Important: Each data center must use a different backup path for your Management backups. For portal backups each data center must use the same backup path. For more information, see Backup and restore requirements for a 2DCDR deployment.

Restrictions:

API Connect is not supported on a FIPS-enabled environment.
It is not possible to use the Automated API behavior testing application (Installing the Automated API behavior testing application) in a 2DCDR configuration (Two data center warm-standby deployment on Kubernetes and OpenShift).

The following endpoints must be the same on both data centers:

Management subsystem endpoints

cloudManagerEndpoint
apiManagerEndpoint
platformAPIEndpoint
consumerAPIEndpoint
consumerCatalogEndpoint

Portal subsystem endpoints

portalAdminEndpoint
portalUIEndpoint

For more information about how to set the endpoints, see Installing the management subsystem on Kubernetes, Installing the developer portal subsystem on Kubernetes.

About this task

A 2DCDR deployment differs from a standard API Connect deployment in that the custom resources (CRs) for both the management and portal in each data center include a multiSiteHA configuration section. The multiSiteHA section is used to define which data center is the active and which is the warm-standby.
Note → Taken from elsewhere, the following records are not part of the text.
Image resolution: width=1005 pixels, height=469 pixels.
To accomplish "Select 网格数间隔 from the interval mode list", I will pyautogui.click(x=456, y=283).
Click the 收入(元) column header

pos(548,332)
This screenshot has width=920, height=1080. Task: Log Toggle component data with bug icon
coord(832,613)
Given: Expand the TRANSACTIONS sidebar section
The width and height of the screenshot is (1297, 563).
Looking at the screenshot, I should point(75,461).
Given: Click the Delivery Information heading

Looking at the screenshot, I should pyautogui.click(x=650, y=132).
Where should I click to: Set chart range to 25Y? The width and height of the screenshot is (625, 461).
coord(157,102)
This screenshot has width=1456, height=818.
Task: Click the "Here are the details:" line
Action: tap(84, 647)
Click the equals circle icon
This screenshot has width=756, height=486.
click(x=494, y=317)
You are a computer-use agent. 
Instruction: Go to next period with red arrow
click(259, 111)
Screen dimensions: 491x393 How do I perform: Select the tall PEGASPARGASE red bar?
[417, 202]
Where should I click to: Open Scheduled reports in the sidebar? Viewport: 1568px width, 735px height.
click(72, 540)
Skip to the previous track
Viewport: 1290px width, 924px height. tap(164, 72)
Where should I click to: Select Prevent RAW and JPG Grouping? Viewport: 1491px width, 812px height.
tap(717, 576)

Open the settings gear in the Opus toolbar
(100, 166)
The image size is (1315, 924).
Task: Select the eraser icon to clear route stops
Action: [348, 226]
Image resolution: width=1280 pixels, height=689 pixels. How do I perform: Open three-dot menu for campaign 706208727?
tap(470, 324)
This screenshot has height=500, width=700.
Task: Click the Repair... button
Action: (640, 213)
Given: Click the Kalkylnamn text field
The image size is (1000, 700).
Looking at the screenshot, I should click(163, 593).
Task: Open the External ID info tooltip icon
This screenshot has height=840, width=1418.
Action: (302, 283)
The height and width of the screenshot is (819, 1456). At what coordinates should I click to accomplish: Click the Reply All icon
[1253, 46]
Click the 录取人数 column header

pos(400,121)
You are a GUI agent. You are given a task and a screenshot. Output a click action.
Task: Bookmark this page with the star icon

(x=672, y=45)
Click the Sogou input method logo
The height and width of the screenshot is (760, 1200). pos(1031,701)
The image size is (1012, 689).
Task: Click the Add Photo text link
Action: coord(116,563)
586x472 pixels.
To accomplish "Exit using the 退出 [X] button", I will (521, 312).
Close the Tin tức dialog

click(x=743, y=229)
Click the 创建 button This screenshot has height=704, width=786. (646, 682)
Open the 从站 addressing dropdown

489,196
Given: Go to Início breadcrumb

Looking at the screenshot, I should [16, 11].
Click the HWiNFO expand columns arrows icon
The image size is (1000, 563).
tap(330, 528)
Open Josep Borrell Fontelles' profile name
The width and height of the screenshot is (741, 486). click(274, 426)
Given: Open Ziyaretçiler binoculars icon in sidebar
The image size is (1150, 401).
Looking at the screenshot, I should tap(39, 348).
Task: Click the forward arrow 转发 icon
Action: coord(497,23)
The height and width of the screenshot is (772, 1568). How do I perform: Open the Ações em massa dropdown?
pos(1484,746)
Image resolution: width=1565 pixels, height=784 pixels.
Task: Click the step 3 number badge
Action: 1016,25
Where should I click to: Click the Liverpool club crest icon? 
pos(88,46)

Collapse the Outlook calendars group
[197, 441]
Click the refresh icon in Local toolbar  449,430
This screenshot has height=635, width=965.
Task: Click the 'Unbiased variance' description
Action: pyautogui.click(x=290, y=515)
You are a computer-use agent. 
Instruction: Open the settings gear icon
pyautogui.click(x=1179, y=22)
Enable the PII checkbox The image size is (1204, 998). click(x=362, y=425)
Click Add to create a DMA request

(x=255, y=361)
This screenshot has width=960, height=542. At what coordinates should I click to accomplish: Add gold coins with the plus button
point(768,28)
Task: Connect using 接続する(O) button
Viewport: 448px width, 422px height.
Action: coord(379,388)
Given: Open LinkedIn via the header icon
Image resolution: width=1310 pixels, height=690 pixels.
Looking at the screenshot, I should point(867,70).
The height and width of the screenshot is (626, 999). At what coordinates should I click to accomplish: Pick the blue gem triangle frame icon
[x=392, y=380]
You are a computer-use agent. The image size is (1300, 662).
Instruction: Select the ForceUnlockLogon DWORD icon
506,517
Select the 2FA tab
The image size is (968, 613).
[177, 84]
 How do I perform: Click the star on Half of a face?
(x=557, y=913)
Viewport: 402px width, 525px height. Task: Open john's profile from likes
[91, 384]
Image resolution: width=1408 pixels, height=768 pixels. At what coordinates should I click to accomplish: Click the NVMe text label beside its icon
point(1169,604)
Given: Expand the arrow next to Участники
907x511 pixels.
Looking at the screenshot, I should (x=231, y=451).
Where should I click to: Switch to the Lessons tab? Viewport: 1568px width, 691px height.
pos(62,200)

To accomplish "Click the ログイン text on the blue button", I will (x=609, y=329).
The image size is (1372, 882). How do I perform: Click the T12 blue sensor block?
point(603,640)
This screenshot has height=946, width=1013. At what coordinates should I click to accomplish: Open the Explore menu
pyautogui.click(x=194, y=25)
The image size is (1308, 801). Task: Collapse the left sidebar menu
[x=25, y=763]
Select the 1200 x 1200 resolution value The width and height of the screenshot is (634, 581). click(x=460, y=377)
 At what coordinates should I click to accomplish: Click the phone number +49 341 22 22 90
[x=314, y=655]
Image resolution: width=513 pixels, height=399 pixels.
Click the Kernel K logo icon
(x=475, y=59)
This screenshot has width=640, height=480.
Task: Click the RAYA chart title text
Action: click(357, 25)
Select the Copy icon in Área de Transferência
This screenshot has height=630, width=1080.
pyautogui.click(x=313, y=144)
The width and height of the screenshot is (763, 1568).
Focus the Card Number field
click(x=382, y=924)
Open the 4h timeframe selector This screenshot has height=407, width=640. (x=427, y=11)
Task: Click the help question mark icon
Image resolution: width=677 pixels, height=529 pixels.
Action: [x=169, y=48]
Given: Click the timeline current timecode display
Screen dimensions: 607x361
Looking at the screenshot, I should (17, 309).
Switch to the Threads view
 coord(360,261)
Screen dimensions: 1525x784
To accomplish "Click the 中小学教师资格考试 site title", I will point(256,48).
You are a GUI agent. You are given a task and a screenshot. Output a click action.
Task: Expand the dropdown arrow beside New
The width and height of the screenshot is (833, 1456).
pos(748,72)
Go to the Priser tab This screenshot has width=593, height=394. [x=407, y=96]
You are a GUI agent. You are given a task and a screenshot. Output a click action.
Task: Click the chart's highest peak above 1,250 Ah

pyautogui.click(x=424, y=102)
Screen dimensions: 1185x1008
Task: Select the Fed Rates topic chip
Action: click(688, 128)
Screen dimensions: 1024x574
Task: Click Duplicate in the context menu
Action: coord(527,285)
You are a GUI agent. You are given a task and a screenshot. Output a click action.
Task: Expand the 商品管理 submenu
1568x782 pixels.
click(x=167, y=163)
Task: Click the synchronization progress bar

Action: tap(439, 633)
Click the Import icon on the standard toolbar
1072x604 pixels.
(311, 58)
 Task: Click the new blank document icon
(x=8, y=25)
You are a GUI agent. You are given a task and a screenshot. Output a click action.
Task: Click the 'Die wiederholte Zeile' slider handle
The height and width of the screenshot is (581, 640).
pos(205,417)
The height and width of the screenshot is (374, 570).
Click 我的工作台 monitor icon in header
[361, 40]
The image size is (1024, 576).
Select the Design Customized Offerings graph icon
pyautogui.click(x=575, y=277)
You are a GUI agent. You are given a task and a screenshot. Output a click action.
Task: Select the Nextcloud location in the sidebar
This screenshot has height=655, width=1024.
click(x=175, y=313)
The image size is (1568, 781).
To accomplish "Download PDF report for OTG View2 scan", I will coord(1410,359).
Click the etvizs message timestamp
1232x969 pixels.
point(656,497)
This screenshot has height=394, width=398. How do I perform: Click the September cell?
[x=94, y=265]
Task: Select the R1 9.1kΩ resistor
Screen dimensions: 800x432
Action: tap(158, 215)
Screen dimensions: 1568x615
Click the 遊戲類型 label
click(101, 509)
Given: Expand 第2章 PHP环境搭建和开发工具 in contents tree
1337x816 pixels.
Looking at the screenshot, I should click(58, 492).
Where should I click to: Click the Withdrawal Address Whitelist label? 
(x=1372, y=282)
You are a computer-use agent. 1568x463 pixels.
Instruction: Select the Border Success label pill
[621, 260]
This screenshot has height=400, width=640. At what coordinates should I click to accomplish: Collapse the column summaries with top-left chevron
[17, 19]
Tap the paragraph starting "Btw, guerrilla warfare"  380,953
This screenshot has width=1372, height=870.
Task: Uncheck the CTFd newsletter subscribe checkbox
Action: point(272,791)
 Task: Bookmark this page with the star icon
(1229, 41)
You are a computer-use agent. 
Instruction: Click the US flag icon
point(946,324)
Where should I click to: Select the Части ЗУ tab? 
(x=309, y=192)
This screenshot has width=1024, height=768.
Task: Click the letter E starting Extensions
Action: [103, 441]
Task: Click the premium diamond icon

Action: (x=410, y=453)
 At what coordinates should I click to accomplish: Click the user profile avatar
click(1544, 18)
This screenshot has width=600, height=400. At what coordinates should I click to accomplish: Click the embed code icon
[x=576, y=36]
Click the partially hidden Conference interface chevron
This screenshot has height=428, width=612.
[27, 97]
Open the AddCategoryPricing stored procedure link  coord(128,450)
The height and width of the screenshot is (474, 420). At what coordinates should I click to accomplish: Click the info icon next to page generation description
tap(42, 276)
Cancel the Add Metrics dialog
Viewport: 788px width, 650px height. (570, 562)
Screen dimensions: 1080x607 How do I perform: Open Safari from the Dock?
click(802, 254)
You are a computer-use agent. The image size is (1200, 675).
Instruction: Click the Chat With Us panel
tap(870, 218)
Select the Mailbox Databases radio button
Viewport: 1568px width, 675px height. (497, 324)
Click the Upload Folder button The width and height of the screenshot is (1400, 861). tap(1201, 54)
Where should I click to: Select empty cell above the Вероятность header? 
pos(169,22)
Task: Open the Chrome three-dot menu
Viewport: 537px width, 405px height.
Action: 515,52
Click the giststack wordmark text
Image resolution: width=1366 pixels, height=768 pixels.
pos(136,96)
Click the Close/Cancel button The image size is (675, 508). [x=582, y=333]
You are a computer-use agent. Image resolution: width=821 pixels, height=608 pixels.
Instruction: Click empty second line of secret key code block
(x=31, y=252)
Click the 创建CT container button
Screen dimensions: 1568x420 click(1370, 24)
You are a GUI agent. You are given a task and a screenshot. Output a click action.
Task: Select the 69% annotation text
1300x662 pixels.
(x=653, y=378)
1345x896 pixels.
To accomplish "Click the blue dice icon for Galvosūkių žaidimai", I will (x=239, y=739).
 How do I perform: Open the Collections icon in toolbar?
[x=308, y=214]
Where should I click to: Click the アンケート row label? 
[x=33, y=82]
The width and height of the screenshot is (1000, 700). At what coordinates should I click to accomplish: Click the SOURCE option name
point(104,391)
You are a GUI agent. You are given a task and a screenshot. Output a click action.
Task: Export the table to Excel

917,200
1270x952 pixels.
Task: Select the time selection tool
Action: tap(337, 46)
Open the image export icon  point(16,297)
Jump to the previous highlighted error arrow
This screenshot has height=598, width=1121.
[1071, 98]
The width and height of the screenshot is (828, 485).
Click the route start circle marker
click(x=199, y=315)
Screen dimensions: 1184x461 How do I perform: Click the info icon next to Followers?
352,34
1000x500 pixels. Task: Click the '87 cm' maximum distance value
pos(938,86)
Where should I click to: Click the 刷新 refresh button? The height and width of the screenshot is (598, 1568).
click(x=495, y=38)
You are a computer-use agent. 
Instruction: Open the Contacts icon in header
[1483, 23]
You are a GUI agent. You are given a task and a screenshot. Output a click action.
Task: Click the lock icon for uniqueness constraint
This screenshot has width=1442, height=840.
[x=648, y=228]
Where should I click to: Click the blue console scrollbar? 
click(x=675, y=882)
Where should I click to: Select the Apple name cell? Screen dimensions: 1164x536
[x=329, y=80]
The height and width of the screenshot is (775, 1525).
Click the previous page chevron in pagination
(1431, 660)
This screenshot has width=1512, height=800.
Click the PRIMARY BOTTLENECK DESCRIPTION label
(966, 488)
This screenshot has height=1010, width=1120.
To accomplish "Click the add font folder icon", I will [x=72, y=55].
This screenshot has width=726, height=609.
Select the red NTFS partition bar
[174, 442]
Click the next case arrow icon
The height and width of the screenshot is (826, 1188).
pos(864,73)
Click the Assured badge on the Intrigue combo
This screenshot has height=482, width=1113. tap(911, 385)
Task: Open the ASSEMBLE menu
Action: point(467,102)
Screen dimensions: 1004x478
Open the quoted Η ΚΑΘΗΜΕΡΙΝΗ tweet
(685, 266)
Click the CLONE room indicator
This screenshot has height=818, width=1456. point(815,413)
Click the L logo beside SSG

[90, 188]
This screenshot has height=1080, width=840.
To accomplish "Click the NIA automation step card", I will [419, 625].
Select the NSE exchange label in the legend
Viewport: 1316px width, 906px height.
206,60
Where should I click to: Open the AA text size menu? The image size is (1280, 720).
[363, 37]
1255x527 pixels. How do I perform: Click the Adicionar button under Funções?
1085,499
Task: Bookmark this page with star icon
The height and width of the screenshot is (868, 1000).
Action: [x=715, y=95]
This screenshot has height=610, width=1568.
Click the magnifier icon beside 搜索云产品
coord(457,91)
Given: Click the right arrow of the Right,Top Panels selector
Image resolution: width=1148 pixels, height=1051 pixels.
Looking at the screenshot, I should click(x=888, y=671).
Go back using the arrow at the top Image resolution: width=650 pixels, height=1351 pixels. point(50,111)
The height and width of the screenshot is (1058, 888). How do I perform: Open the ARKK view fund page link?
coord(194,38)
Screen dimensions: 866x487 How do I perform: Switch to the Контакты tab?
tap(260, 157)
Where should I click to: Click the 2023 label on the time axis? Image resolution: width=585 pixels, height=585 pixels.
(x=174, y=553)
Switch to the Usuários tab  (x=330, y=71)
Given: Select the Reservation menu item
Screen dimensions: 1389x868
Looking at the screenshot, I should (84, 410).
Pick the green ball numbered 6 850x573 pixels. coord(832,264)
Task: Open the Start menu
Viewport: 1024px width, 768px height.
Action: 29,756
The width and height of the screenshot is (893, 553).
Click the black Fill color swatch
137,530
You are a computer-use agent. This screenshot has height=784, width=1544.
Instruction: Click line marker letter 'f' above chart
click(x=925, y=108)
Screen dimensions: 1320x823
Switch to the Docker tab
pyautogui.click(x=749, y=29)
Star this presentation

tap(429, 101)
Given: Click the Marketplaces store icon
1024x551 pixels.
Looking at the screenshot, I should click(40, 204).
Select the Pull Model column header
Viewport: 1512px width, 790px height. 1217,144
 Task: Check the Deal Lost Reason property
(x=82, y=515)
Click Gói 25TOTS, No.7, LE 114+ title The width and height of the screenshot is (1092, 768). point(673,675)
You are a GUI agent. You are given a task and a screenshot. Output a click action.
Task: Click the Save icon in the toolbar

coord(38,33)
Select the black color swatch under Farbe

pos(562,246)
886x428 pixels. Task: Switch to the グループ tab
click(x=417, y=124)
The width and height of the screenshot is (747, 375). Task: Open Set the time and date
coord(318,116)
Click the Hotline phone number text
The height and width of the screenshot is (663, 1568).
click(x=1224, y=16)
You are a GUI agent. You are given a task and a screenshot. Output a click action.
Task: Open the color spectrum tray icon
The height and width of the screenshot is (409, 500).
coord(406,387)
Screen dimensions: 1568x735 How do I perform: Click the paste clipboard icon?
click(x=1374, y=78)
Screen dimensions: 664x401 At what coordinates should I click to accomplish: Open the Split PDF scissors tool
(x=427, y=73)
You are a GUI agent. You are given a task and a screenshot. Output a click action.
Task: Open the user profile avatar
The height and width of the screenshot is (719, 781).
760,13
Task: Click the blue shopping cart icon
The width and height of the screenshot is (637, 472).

The following examples show multiSiteHA sections in the PortalCluster CRs for the active and warm-standby data centers.

siteName: dallas
multiSiteHA:
  mode: active
  replicationEndpoint:
    annotations:
      cert-manager.io/issuer: ingress-issuer
    hosts:
    - name: ptlreplicationdallas.cluster1.example.com
      secretName: dallas-ptl-replication-worker-1
  replicationPeerFQDN: ptlreplicationraleigh.cluster2.example.com
  tlsClient:
    secretName: ptl-replication-client
...

siteName: raleigh
multiSiteHA:
  mode: passive
  replicationEndpoint:
    annotations:
      cert-manager.io/issuer: ingress-issuer
    hosts:
    - name: ptlreplicationraleigh.cluster2.example.com
      secretName: raleigh-ptl-replication-worker-1
  replicationPeerFQDN: ptlreplicationdallas.cluster1.example.com
  tlsClient:
    secretName: ptl-replication-client
...

Table 1. `multiSiteHA` configuration properties
Configuration property	Description
`mode`	The state of the data center in the context of the 2DCDR deployment. Valid values are: `active` - indicates the active data center. `passive` - indicates the warm-standby data center.
`replicationEndpoint annotations: cert-manager.io/issuer: ingress-issuer hosts: - name: secretName:`	Contains details of the external ingress name for the subsystem in the current data center in the 2DCDR deployment. The hosts `name` is a unique fully qualified hostname that the other data center uses to communicate with the current data center.
`replicationPeerFQDN`	The ingress hostname for the other data center in the 2DCDR deployment. This information is required so that the two data centers can communicate with each other.
`tlsClient: secretName`	The TLS client secret for the subsystem.

The siteName property is a unique descriptive name for the portal and management subsystems, in each data center. For example, dallas in data center 1 (DC1), and raleigh in data center 2 (DC2).

Set a different siteName on the active to the one set on the warm-standby data center.
siteName is used in the hostnames, and so can contain only a-z and 0-9 characters.
You can set a siteName in the ManagementCluster or PortalCluster CRs only on installation. You cannot change the name after deployment. If you don't set a siteName at first deployment, an automated siteName is created for you.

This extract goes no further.